**** 抜粋本文 ****
いま振り返ると、世間知らずで恥ずかしい限りだった。石原由理さんは、10年前まで経営者の妻だった。
やりたくないことは人に任せて、お金で解決してきた。
東京・恵比寿のタワーマンションに住み、苦手な掃除は家事代行を頼んだ。
雨が降れば、タクシーに乗った。
エルメスのバッグは何個も持っていたし、30万~40万円するシャネルの時計もほしかったらすぐに買った。
夫は名古屋で会社を経営していた。自身は、海外の劇の脚本を翻訳する戯曲翻訳家。海外に行って取材し、資料を大量に買い集め、手がけた脚本は文学座などで上演された。収入はあったが、足りない分は夫のお金を使った。
そんな生活が一変したのは2013年。
仕事を続けながら東京大学大学院に進学し、半年経ったころだった。
天国から地獄
自宅でトイレに入ったら、何とも言えない体のしびれが襲ってきた。そのまま意識が遠のいた。
3日後、気が付いたら、病院のベッドの上にいた。脳梗塞(のうこうそく)で倒れたのだと知った。
3カ月入院して退院。後遺症で手足のまひと失語症が残った。
右手は全く力が入らず、化粧も、字を書くこともできない。
「言葉のプロ」だったのに、以前自分で書いた脚本さえ意味がよく理解できない。
「apple」「japan」といった簡単な英語が読めない。
言いたい言葉も、うまく出てこなかった。
****
課題の要件:
[A] 本文を「いま振り返ると、世間知らずで」を含む語句から書き始め、「そく)で倒れたのだと知った。」の語句で終わるまで、そのまま書き写しなさい。
[B] 本文について、次の問いに答えなさい。
(i) 石原由理さんが住んでいたタワーマンションは、どこにあったか。
(ii) 夫が会社を経営していたのは、どこか。
(iii) 脳梗塞で倒れたあと、退院までに何カ月入院したか。
このあとのエントリは参照しなくてもかまいません。
**** 学習資料 ****
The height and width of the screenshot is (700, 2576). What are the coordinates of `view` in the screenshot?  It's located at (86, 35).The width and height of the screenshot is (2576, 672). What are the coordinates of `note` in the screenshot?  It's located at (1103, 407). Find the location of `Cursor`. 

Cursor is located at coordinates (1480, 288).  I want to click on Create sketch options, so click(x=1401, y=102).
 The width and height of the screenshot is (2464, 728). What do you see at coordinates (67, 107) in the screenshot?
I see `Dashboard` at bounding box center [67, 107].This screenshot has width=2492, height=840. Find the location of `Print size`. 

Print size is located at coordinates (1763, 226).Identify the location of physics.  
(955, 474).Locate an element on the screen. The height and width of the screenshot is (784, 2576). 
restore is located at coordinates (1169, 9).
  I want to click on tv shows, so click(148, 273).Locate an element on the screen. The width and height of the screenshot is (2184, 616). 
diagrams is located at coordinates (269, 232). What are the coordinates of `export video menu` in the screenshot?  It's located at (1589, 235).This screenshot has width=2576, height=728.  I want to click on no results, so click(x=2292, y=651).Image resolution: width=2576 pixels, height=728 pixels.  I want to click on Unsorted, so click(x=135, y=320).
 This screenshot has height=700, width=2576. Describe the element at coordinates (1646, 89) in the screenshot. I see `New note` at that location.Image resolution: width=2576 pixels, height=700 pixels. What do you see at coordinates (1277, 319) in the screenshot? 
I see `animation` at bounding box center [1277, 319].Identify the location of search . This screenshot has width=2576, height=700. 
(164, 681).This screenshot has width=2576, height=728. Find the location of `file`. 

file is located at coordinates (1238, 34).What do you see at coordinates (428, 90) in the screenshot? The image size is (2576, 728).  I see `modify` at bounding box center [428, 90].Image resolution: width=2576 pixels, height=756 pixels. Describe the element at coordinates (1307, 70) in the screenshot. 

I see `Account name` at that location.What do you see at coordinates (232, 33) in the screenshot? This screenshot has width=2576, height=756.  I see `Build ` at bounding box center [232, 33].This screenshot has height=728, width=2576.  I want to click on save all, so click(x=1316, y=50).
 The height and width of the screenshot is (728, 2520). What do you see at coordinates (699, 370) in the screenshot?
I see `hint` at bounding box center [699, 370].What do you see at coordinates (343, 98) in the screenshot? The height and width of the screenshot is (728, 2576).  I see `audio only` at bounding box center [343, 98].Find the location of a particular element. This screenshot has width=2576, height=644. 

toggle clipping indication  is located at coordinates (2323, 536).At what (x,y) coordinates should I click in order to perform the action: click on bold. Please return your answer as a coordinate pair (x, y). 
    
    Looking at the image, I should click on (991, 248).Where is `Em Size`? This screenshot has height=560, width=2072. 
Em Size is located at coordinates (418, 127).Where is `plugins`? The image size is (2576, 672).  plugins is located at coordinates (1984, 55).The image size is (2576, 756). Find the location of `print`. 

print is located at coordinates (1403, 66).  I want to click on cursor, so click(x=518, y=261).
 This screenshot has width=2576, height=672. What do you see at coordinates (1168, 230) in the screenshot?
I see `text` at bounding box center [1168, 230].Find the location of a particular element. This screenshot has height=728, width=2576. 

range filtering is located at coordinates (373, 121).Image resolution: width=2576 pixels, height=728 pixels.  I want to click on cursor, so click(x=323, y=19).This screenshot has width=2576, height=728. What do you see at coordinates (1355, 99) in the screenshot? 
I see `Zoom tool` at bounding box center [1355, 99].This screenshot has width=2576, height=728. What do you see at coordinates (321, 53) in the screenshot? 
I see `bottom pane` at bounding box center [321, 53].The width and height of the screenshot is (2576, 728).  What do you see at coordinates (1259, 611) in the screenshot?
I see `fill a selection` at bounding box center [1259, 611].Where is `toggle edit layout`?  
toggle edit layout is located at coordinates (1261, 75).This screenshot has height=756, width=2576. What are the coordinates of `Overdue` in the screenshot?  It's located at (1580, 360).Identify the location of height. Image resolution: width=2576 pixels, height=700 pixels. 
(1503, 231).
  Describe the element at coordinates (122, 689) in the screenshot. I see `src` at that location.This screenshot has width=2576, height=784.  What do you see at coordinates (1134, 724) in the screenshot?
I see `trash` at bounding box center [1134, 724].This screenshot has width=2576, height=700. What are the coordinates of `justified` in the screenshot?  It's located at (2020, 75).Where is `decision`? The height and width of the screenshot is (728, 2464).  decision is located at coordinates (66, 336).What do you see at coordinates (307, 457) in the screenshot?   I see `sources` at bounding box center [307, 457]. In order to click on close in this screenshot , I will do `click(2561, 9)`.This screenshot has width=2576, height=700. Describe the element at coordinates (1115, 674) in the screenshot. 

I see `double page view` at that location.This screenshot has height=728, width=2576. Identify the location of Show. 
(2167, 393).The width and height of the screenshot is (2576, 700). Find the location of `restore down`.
****
解答一覧:
[A]
いま振り返ると、世間知らずで恥ずかしい限りだった。石原由理さんは、10年前まで経営者の妻だった。
やりたくないことは人に任せて、お金で解決してきた。
東京・恵比寿のタワーマンションに住み、苦手な掃除は家事代行を頼んだ。
雨が降れば、タクシーに乗った。
エルメスのバッグは何個も持っていたし、30万~40万円するシャネルの時計もほしかったらすぐに買った。
夫は名古屋で会社を経営していた。自身は、海外の劇の脚本を翻訳する戯曲翻訳家。海外に行って取材し、資料を大量に買い集め、手がけた脚本は文学座などで上演された。収入はあったが、足りない分は夫のお金を使った。
そんな生活が一変したのは2013年。
仕事を続けながら東京大学大学院に進学し、半年経ったころだった。
天国から地獄
自宅でトイレに入ったら、何とも言えない体のしびれが襲ってきた。そのまま意識が遠のいた。
3日後、気が付いたら、病院のベッドの上にいた。脳梗塞(のうこうそく)で倒れたのだと知った。

[B]
(i) 東京・恵比寿
(ii) 名古屋
(iii) 3カ月